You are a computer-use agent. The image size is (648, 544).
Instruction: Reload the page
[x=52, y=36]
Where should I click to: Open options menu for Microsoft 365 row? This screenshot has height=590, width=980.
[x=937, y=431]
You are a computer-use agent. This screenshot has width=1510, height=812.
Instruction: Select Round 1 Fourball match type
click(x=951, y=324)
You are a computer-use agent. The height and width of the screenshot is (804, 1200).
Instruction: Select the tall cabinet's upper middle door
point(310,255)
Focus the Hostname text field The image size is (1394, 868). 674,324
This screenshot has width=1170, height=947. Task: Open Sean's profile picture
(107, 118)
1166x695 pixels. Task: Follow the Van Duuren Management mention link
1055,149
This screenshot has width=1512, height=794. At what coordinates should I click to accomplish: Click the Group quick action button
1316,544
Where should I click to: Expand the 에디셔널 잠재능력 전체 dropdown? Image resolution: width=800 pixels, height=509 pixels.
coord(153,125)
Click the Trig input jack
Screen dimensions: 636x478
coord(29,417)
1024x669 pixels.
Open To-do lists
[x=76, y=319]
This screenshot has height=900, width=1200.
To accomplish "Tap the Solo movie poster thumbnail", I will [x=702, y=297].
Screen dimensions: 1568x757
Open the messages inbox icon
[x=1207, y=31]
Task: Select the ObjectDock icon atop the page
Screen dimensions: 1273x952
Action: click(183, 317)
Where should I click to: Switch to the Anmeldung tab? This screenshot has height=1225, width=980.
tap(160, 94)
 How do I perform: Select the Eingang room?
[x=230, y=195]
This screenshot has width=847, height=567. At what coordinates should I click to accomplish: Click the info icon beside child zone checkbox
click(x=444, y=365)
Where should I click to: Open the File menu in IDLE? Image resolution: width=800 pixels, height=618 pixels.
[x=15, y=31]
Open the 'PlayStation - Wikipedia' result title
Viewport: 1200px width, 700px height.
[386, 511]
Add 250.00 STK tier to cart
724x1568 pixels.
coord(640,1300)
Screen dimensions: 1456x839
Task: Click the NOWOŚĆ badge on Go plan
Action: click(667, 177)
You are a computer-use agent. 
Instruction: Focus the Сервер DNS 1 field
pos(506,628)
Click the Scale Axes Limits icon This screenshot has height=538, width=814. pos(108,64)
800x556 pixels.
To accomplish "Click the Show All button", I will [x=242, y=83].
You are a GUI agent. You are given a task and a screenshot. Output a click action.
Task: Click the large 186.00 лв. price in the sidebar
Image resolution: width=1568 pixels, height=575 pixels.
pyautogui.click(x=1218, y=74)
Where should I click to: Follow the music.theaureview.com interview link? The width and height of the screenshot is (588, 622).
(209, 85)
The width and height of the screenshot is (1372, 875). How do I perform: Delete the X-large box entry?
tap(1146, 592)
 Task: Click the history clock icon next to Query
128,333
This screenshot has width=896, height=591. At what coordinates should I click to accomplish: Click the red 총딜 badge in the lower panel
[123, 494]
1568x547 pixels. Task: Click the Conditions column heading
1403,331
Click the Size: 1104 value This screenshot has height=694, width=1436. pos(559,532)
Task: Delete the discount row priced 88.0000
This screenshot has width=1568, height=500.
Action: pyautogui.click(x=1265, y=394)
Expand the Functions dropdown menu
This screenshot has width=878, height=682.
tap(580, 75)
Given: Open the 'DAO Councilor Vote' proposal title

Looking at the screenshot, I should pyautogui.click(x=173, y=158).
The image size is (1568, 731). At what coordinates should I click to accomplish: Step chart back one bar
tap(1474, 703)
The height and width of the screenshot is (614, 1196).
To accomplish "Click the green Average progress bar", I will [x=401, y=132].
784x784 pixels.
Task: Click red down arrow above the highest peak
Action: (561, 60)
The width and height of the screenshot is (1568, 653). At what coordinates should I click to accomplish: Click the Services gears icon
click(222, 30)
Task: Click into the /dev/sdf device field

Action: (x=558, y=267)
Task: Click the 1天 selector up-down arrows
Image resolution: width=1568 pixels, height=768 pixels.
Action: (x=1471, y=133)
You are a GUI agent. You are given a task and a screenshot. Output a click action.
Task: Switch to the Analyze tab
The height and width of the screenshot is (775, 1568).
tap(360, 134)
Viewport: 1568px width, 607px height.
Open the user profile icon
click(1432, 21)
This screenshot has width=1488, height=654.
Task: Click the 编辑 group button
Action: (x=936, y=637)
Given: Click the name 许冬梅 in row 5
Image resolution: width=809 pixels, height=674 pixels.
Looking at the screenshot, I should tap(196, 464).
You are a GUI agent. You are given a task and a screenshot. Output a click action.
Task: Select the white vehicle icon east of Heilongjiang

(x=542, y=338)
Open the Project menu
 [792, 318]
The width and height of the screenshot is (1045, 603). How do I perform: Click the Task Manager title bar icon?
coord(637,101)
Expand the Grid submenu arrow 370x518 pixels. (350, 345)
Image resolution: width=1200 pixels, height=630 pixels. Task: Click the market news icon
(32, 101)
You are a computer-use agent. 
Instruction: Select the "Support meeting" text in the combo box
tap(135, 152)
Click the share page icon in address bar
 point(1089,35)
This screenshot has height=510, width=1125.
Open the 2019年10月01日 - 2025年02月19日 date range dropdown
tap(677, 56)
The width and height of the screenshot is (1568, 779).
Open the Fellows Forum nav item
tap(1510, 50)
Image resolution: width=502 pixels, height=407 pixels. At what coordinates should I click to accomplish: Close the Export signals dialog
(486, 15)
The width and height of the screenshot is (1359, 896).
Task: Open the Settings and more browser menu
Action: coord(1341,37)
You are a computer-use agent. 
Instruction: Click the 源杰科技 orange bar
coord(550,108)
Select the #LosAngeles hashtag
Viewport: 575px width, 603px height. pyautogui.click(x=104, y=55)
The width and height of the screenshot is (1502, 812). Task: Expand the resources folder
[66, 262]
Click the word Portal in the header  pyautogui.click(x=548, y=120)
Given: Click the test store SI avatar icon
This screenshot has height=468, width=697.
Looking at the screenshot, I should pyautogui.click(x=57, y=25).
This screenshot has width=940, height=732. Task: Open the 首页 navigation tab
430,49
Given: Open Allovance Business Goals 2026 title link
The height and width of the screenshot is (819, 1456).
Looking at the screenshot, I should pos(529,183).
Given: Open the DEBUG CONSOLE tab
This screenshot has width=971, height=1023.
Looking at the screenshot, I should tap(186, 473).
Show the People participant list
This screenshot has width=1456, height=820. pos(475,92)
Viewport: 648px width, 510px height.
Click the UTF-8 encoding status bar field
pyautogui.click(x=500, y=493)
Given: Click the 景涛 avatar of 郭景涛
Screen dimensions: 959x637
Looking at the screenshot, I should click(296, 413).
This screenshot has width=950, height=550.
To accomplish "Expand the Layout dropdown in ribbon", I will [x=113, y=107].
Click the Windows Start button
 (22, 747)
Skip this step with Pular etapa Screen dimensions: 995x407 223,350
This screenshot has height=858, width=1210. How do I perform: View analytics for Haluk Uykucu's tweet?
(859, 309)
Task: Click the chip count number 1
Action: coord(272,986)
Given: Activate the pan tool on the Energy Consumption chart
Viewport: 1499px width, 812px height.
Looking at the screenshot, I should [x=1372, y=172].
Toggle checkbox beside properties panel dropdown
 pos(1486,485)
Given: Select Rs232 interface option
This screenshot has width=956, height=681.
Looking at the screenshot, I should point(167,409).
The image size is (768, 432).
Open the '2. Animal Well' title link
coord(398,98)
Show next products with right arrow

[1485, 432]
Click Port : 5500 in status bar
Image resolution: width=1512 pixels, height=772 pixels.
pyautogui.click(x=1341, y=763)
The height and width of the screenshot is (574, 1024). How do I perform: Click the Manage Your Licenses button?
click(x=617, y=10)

::::

WHAT TO PRODUCE: Please reproduce all of the data above line for line, with no changes.

IN RESPONSE:
You are a computer-use agent. The image size is (648, 544).
Instruction: Reload the page
[x=52, y=36]
Where should I click to: Open options menu for Microsoft 365 row? This screenshot has height=590, width=980.
[x=937, y=431]
You are a computer-use agent. This screenshot has width=1510, height=812.
Instruction: Select Round 1 Fourball match type
click(x=951, y=324)
You are a computer-use agent. The height and width of the screenshot is (804, 1200).
Instruction: Select the tall cabinet's upper middle door
point(310,255)
Focus the Hostname text field The image size is (1394, 868). 674,324
This screenshot has width=1170, height=947. Task: Open Sean's profile picture
(107, 118)
1166x695 pixels. Task: Follow the Van Duuren Management mention link
1055,149
This screenshot has width=1512, height=794. At what coordinates should I click to accomplish: Click the Group quick action button
1316,544
Where should I click to: Expand the 에디셔널 잠재능력 전체 dropdown? Image resolution: width=800 pixels, height=509 pixels.
coord(153,125)
Click the Trig input jack
Screen dimensions: 636x478
coord(29,417)
1024x669 pixels.
Open To-do lists
[x=76, y=319]
This screenshot has height=900, width=1200.
To accomplish "Tap the Solo movie poster thumbnail", I will [x=702, y=297].
Screen dimensions: 1568x757
Open the messages inbox icon
[x=1207, y=31]
Task: Select the ObjectDock icon atop the page
Screen dimensions: 1273x952
Action: click(183, 317)
Where should I click to: Switch to the Anmeldung tab? This screenshot has height=1225, width=980.
tap(160, 94)
 How do I perform: Select the Eingang room?
[x=230, y=195]
This screenshot has width=847, height=567. At what coordinates should I click to accomplish: Click the info icon beside child zone checkbox
click(x=444, y=365)
Where should I click to: Open the File menu in IDLE? Image resolution: width=800 pixels, height=618 pixels.
[x=15, y=31]
Open the 'PlayStation - Wikipedia' result title
Viewport: 1200px width, 700px height.
[386, 511]
Add 250.00 STK tier to cart
724x1568 pixels.
coord(640,1300)
Screen dimensions: 1456x839
Task: Click the NOWOŚĆ badge on Go plan
Action: click(667, 177)
You are a computer-use agent. 
Instruction: Focus the Сервер DNS 1 field
pos(506,628)
Click the Scale Axes Limits icon This screenshot has height=538, width=814. pos(108,64)
800x556 pixels.
To accomplish "Click the Show All button", I will [x=242, y=83].
You are a GUI agent. You are given a task and a screenshot. Output a click action.
Task: Click the large 186.00 лв. price in the sidebar
Image resolution: width=1568 pixels, height=575 pixels.
pyautogui.click(x=1218, y=74)
Where should I click to: Follow the music.theaureview.com interview link? The width and height of the screenshot is (588, 622).
(209, 85)
The width and height of the screenshot is (1372, 875). How do I perform: Delete the X-large box entry?
tap(1146, 592)
 Task: Click the history clock icon next to Query
128,333
This screenshot has width=896, height=591. At what coordinates should I click to accomplish: Click the red 총딜 badge in the lower panel
[123, 494]
1568x547 pixels. Task: Click the Conditions column heading
1403,331
Click the Size: 1104 value This screenshot has height=694, width=1436. pos(559,532)
Task: Delete the discount row priced 88.0000
This screenshot has width=1568, height=500.
Action: pyautogui.click(x=1265, y=394)
Expand the Functions dropdown menu
This screenshot has width=878, height=682.
tap(580, 75)
Given: Open the 'DAO Councilor Vote' proposal title

Looking at the screenshot, I should pyautogui.click(x=173, y=158).
The image size is (1568, 731). At what coordinates should I click to accomplish: Step chart back one bar
tap(1474, 703)
The height and width of the screenshot is (614, 1196).
To accomplish "Click the green Average progress bar", I will [x=401, y=132].
784x784 pixels.
Task: Click red down arrow above the highest peak
Action: (561, 60)
The width and height of the screenshot is (1568, 653). At what coordinates should I click to accomplish: Click the Services gears icon
click(222, 30)
Task: Click into the /dev/sdf device field

Action: (x=558, y=267)
Task: Click the 1天 selector up-down arrows
Image resolution: width=1568 pixels, height=768 pixels.
Action: (x=1471, y=133)
You are a GUI agent. You are given a task and a screenshot. Output a click action.
Task: Switch to the Analyze tab
The height and width of the screenshot is (775, 1568).
tap(360, 134)
Viewport: 1568px width, 607px height.
Open the user profile icon
click(1432, 21)
This screenshot has width=1488, height=654.
Task: Click the 编辑 group button
Action: (x=936, y=637)
Given: Click the name 许冬梅 in row 5
Image resolution: width=809 pixels, height=674 pixels.
Looking at the screenshot, I should tap(196, 464).
You are a GUI agent. You are given a task and a screenshot. Output a click action.
Task: Select the white vehicle icon east of Heilongjiang

(x=542, y=338)
Open the Project menu
 [792, 318]
The width and height of the screenshot is (1045, 603). How do I perform: Click the Task Manager title bar icon?
coord(637,101)
Expand the Grid submenu arrow 370x518 pixels. (350, 345)
Image resolution: width=1200 pixels, height=630 pixels. Task: Click the market news icon
(32, 101)
You are a computer-use agent. 
Instruction: Select the "Support meeting" text in the combo box
tap(135, 152)
Click the share page icon in address bar
 point(1089,35)
This screenshot has height=510, width=1125.
Open the 2019年10月01日 - 2025年02月19日 date range dropdown
tap(677, 56)
The width and height of the screenshot is (1568, 779).
Open the Fellows Forum nav item
tap(1510, 50)
Image resolution: width=502 pixels, height=407 pixels. At what coordinates should I click to accomplish: Close the Export signals dialog
(486, 15)
The width and height of the screenshot is (1359, 896).
Task: Open the Settings and more browser menu
Action: coord(1341,37)
You are a computer-use agent. 
Instruction: Click the 源杰科技 orange bar
coord(550,108)
Select the #LosAngeles hashtag
Viewport: 575px width, 603px height. pyautogui.click(x=104, y=55)
The width and height of the screenshot is (1502, 812). Task: Expand the resources folder
[66, 262]
Click the word Portal in the header  pyautogui.click(x=548, y=120)
Given: Click the test store SI avatar icon
This screenshot has height=468, width=697.
Looking at the screenshot, I should pyautogui.click(x=57, y=25).
This screenshot has width=940, height=732. Task: Open the 首页 navigation tab
430,49
Given: Open Allovance Business Goals 2026 title link
The height and width of the screenshot is (819, 1456).
Looking at the screenshot, I should pos(529,183).
Given: Open the DEBUG CONSOLE tab
This screenshot has width=971, height=1023.
Looking at the screenshot, I should tap(186, 473).
Show the People participant list
This screenshot has width=1456, height=820. pos(475,92)
Viewport: 648px width, 510px height.
Click the UTF-8 encoding status bar field
pyautogui.click(x=500, y=493)
Given: Click the 景涛 avatar of 郭景涛
Screen dimensions: 959x637
Looking at the screenshot, I should click(296, 413).
This screenshot has width=950, height=550.
To accomplish "Expand the Layout dropdown in ribbon", I will [x=113, y=107].
Click the Windows Start button
 (22, 747)
Skip this step with Pular etapa Screen dimensions: 995x407 223,350
This screenshot has height=858, width=1210. How do I perform: View analytics for Haluk Uykucu's tweet?
(859, 309)
Task: Click the chip count number 1
Action: coord(272,986)
Given: Activate the pan tool on the Energy Consumption chart
Viewport: 1499px width, 812px height.
Looking at the screenshot, I should [x=1372, y=172].
Toggle checkbox beside properties panel dropdown
 pos(1486,485)
Given: Select Rs232 interface option
This screenshot has width=956, height=681.
Looking at the screenshot, I should point(167,409).
The image size is (768, 432).
Open the '2. Animal Well' title link
coord(398,98)
Show next products with right arrow

[1485, 432]
Click Port : 5500 in status bar
Image resolution: width=1512 pixels, height=772 pixels.
pyautogui.click(x=1341, y=763)
The height and width of the screenshot is (574, 1024). How do I perform: Click the Manage Your Licenses button?
click(x=617, y=10)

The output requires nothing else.